Calando Pharmaceuticals, a majority-owned subsidiary of Arrowhead Research Corporation, together with City of Hope (COH) and the UCLA Jonsson Cancer Center (UCLA), has announced that Calando, UCLA and COH are planning a broad-based Phase I clinical trial to begin later this year for Calando’s lead drug candidate, CALAA-01, a nanoparticle containing non-chemically modified siRNA and a transferrin protein targeting agent formulated with Calando’s RONDEL™ (RNA/Oligonucleotide Nanoparticle Delivery) technology.
Calando has commenced IND-enabling toxicity studies in rats and monkeys and is actively engaged in the scale-up of therapeutic manufacturing to produce cGMP-grade clinical materials for the Phase I trial.
Calando will be responsible for filing an Investigational New Drug application with the US Food and Drug Administration, and upon regulatory approval, Calando, COH and UCLA plan to conduct an open-label, dose-escalation Phase I clinical trial in patients with unresectable or metastatic solid tumors.
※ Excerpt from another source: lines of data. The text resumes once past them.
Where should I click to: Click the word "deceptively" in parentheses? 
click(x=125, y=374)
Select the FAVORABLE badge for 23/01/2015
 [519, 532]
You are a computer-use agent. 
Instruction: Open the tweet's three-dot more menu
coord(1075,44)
The study will be led by Yun Yen, MD, Ph.D., at COH and Antoni Ribas, MD, at UCLA. Based upon the evaluation of the results from this study, Calando plans to conduct separate, disease-specific Phase II trials.
“This will be the first targeted, formulated siRNA therapeutic to be used in humans,” said John Petrovich, Calando’s CEO.
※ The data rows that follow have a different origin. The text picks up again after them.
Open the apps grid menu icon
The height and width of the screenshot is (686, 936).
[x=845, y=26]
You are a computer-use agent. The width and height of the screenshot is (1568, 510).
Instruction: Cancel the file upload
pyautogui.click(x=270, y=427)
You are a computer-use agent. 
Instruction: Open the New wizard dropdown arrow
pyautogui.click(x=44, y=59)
“Others are taking a non-targeted approach to cancer, but based upon our work and those that are published in the open literature, we believe that some form of targeting to cancer cells that provides for efficient intracellular uptake is essential for good efficacy. We at Calando are excited to be working with two world-class medical centers on this first-of-its-kind clinical trial.”
The formulation to be investigated contains Calando’s proprietary delivery technology and utilizes RNA interference in cancer cells with an siRNA duplex targeting the M2 subunit of ribonucleotide reductase. This duplex, developed at Calando, demonstrates potent anti-proliferative activity across multiple types of cancer both in vitro and in vivo.
The nanoparticle formulation has human transferrin protein (Tf) targeting agents decorating the surface. The transferrin receptor has long been known to be up-regulated in a broad spectrum of cancer cell types, and Tf binding to this receptor triggers the uptake of nanoparticles by cancer cells and release of the siRNA payload.